The Divisional Court went on to hold that while a family member of a deceased person has a right under the Coroners Act to request the holding of an inquest and to request a review of a decision to refuse to hold an inquest, there is no right to have an inquest held. Accordingly, a coroner’s decision to refuse to hold an inquest, and a Chief Coroner’s dismissal of a review of such a decision, do not involve a determination of a family member’s rights.
The Court further held that a decision whether to hold an inquest does not involve a determination of a person’s eligibility for benefits. Recognizing that an inquest may be perceived by family members as beneficial, the decision whether to hold one is not a determination of eligibility for benefits.
Proper v. Ontario (Chief Coroner), [2008] O.J. No. 4922
Heard and determined: September 25, 2008; Reasons released: December 2, 2008
In this case, the Ontario Divisional Court had occasion to comment upon the nature and degree of material that is to be produced by a coroner to the persons who have standing at an inquest, in order to permit those parties an opportunity to fairly prepare for the inquest. The coroner had provided to the parties copies of an Inquest Brief, containing witness statements and several reports. In addition, one party had provided to the coroner a CD containing transcripts, from another proceeding arising out of the death in question, of the evidence of some 34 witnesses. This CD was returned to the party that had provided it without being examined by the coroner. It was later determined by that party that the disclosure of the CD to the coroner was unauthorized. Two other parties asked the coroner to order production of the CD. The coroner refused. The Divisional Court upheld the refusal, ruling that there is no duty upon the coroner to seek material that is in the possession of another party, nor a duty upon that party to disclose its material to other parties.
In commenting upon the coroner’s duty of procedural fairness to enable persons with standing to fully participate in the investigation of the death at the inquest, the Court noted that what is required in order to achieve procedural fairness depends upon the particular context. Procedural fairness is thus not an absolute concept. The Court held that in order to maintain confidence in the inquest system, the procedure must be reasonably efficient, expeditious and carried out in a timely manner. At the same time, there is both a public and a private interest in disclosure and transparency in order to ensure the fullest investigation and in order to enable the parties to participate. Ultimately, the Court held that in the context of a coroner’s inquest, procedural fairness requires that all relevant evidence in the coroner’s possession be produced to the parties.
In this particular case, the Court proceeded on the basis that all material in the coroner’s possession had been produced to the partiers with standing. Thus, it was concluded that there had been no breach of procedural fairness.

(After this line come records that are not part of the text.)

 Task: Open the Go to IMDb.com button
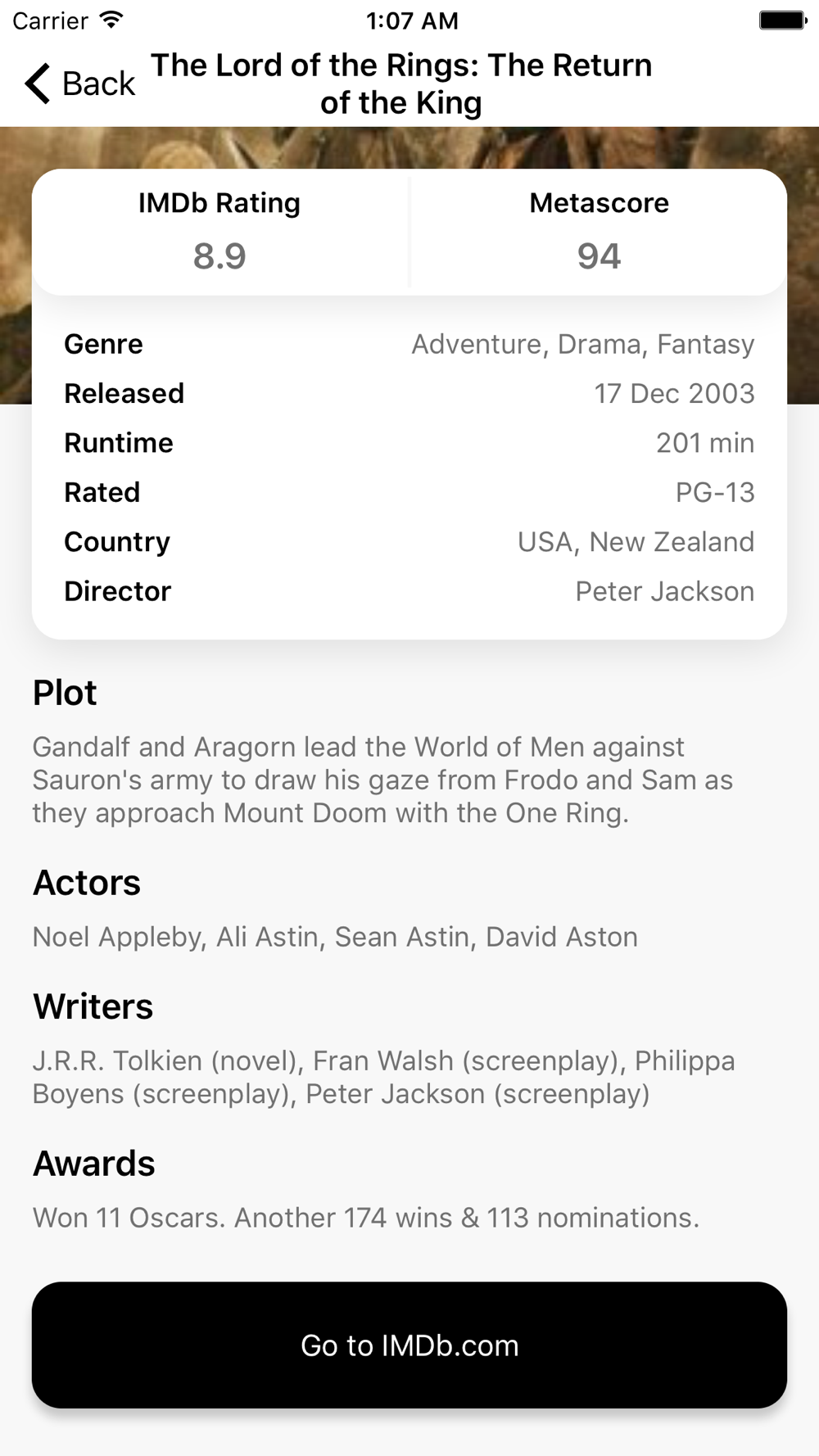pyautogui.click(x=410, y=1345)
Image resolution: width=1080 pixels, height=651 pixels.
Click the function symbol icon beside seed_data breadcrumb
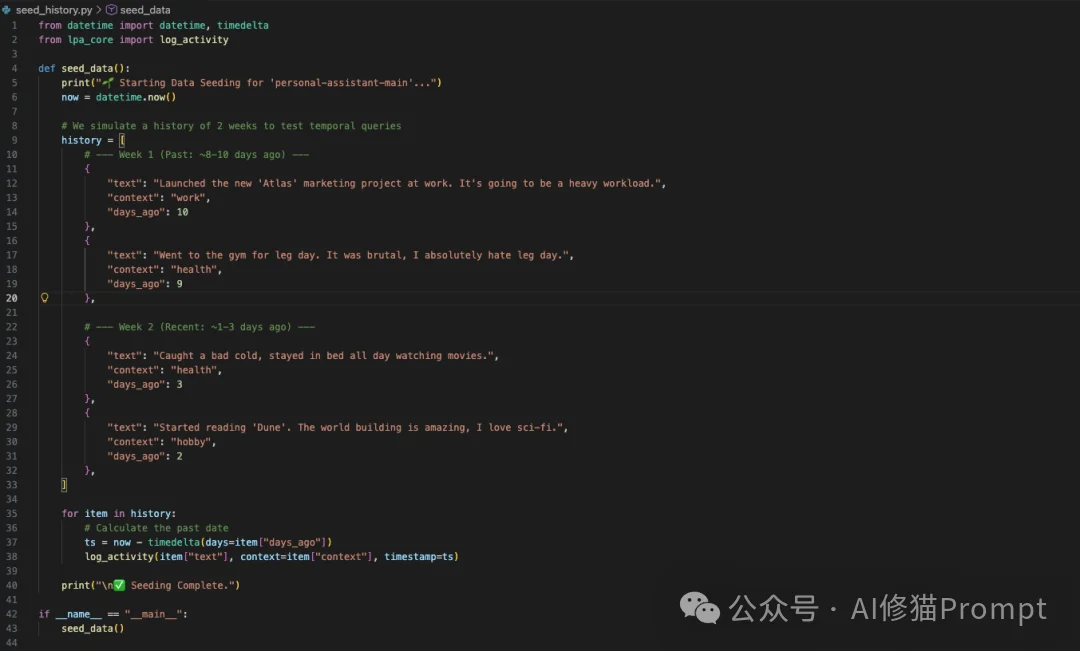coord(111,9)
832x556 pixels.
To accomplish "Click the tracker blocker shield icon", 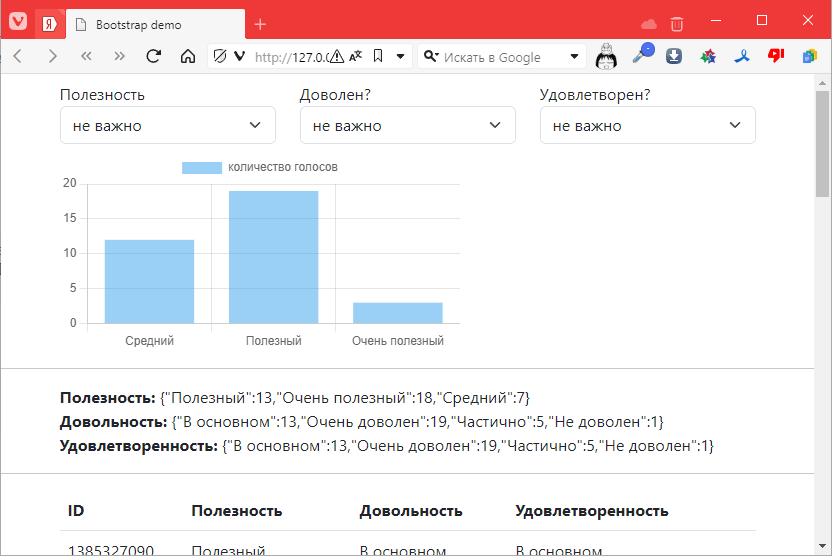I will tap(221, 57).
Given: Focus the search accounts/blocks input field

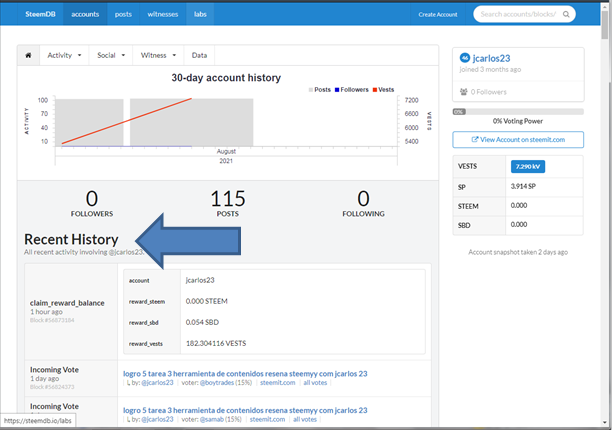Looking at the screenshot, I should (518, 14).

On April 25, 2007, the Government of Ontario, under the Public Inquiries Act, established the Inquiry into Paediatric Forensic Pathology in Ontario, in response to the review of cases by the Office of the Chief Coroner involving erroneous conclusions by Dr. Charles Smith. The Honourable Justice Stephen Goudge was appointed Commissioner of the proceeding which commenced on November 12, 2007, in Toronto and concluded its public hearings on February 29, 2008.
The Commission's mandate was to conduct a systemic review and to assess the policies, procedures, practices, accountability and oversight mechanisms, quality control measures and institutional arrangements for pediatric forensic pathology in Ontario from 1981 to 2001, as they relate to its practice and use in investigations and criminal proceedings.

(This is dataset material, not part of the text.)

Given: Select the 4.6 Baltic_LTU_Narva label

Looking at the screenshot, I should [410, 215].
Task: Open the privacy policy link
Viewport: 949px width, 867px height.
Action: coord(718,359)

Commissioner Goudge delivered his report, which contained 169 recommendations to the Attorney General in October 2008. The recommendations addressed the following areas: roles/responsibilities, quality assurance, oversight/accountability, communications and the reorganization/rebuilding of paediatric forensic pathology in Ontario. The Government of Ontario shortly thereafter responded with the introduction of Bill 115, An Act to Amend the Coroners Act, in response to the recommendations calling for legislative change. This Act, after careful consideration, public hearings and legislative debate was proclaimed on July 29, 2009, thereby laying the groundwork for significant improvement to the delivery of death investigation services in Ontario...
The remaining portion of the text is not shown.